Title: The Color of Bee Larkham’s Murder
Author: Sarah J. Harris
Genre: Contemporary Fiction
Number of Pages: 359
Rating: B
Recommended?: Yes

The Color of Bee Larkham’s Murder was one of those books that was sitting on my to-read list for forever and even though I’m glad I finally read it, I had very mixed feelings about it. It definitely took me some time to get into it even though the premise is great. The main character, Jasper Wishart, is a thirteen-year-old boy with prosopagnosia (face blindness,) synesthesia, and autism. He’s very different from other kids his age and despite his high intelligence, acts much younger than thirteen in a lot of ways.
He lives with his largely unsupportive single dad after the death of his mom from cancer. His mom also had synesthesia and he’s lost the only person who could understand him. When Bee Larkham moves next door into her family home after her own mom’s death, she sets out to attract wild parakeets, much to Jasper’s delight. He creates paintings of the sounds they make and she lets him watch them from her bedroom window.
She gets a job as a music teacher and that’s when things get dark. Bee starts fiddling her fifteen-year-old male student, Lucas Drury, and manipulates Jasper into delivering letters for her. It’s hard for him because he can’t recognize faces but Bee becomes increasingly bullying and coercive. Then Bee gets murdered (hence the title) and Jasper thinks he did it, but what really happened? Through flashbacks, we see how toxic the relationship between Jasper and Bee really became.
At the beginning I felt like Jasper’s voice was too sentimental and felt too much like a literary construct, and it just didn’t work for me. But I started to like the voice and the character better as the story went on. Now, I think Jasper is annoying at times but he’s a well-written protagonist. He didn’t feel like ‘just another autistic character.’ His innocence makes the story hard to read at times.
The set-up with Bee being murdered and Jasper thinking he did it is somewhat contrived and there are moments when the storyline strongly strains credulity, but I consider that a suspension of disbelief issue and it was something I was able to get past. It made me mad how dismissive Jasper’s dad was of him and the way he talked about him when he was in the same room. But the character that made me the angriest was Bee. I just liked her less and less as the story progressed.
It seemed like the author was trying to win some sympathy points for Bee with the sexual abuse backstory, but it didn’t work. It’s terrible that that happened to her and she wasn’t believed, but that doesn’t give her an excuse to mistreat other people. The ending suggests she was a ‘complex’ person at least somewhat deserving of our sympathy, but I was honestly all out of fucks with her by a certain point. I’m glad you got murdered, Bee Larkham. It couldn’t have happened to a nicer person.

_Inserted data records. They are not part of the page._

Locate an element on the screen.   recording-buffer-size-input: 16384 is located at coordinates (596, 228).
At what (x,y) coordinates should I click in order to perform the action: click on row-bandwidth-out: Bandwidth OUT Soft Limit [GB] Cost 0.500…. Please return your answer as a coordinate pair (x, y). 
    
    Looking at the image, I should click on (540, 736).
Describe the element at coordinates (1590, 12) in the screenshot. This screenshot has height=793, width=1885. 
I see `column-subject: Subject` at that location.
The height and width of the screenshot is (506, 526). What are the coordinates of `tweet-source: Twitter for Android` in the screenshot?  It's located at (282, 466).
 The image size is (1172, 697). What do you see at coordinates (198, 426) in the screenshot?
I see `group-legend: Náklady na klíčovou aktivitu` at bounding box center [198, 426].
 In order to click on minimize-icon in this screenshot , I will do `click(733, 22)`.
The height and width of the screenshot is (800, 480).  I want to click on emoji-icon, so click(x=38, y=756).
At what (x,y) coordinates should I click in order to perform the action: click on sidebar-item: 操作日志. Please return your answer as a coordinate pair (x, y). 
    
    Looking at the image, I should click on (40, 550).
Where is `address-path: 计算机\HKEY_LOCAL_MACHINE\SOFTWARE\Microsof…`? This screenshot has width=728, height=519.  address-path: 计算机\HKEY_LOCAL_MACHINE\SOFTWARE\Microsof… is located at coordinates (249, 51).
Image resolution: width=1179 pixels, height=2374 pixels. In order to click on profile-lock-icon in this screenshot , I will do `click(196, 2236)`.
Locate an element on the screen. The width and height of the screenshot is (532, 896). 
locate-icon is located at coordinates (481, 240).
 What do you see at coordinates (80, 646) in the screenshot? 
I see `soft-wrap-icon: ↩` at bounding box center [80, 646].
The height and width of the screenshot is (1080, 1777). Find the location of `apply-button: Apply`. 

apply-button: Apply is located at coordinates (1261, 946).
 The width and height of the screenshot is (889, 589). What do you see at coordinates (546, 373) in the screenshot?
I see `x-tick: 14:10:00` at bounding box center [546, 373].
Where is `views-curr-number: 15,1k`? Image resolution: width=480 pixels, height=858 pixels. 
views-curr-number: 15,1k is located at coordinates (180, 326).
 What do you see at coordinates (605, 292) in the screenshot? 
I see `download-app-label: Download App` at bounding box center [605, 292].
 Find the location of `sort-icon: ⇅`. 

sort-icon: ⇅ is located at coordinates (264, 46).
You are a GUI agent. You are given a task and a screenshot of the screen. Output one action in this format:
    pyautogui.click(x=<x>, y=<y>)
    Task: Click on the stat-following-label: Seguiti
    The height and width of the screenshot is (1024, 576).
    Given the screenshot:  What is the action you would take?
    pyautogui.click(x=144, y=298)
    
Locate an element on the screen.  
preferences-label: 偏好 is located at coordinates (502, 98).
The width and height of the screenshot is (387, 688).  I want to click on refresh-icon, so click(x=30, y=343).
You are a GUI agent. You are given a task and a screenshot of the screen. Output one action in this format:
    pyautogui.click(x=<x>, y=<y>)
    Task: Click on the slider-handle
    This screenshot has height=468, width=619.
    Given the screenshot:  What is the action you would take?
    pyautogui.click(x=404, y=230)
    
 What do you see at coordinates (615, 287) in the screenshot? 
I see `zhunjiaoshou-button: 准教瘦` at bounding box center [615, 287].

If she was a man the author probably would have painted her as an irredeemable monster, molestation backstory be damned. Especially the having sex with a fifteen-year-old part. Anyway, this book had a lot of flaws but it was a page-turner and did a good job overall at bringing its neurodivergent narrator to life. It kept me guessing throughout and engaged my emotions, making me feel for Jasper even as he continued to frustrate me.
It’s also the first book I’ve read about face blindness and it made me want to read more about this fascinating condition (I’ve already read two books have characters with synesthesia, Blue Like Friday and The Truth as Told by Mason Buttle– both middle grade novels.) Overall, The Color of Bee Larkham’s Murder is a solid entry in the subgenre of mysteries with neurodiverse leads.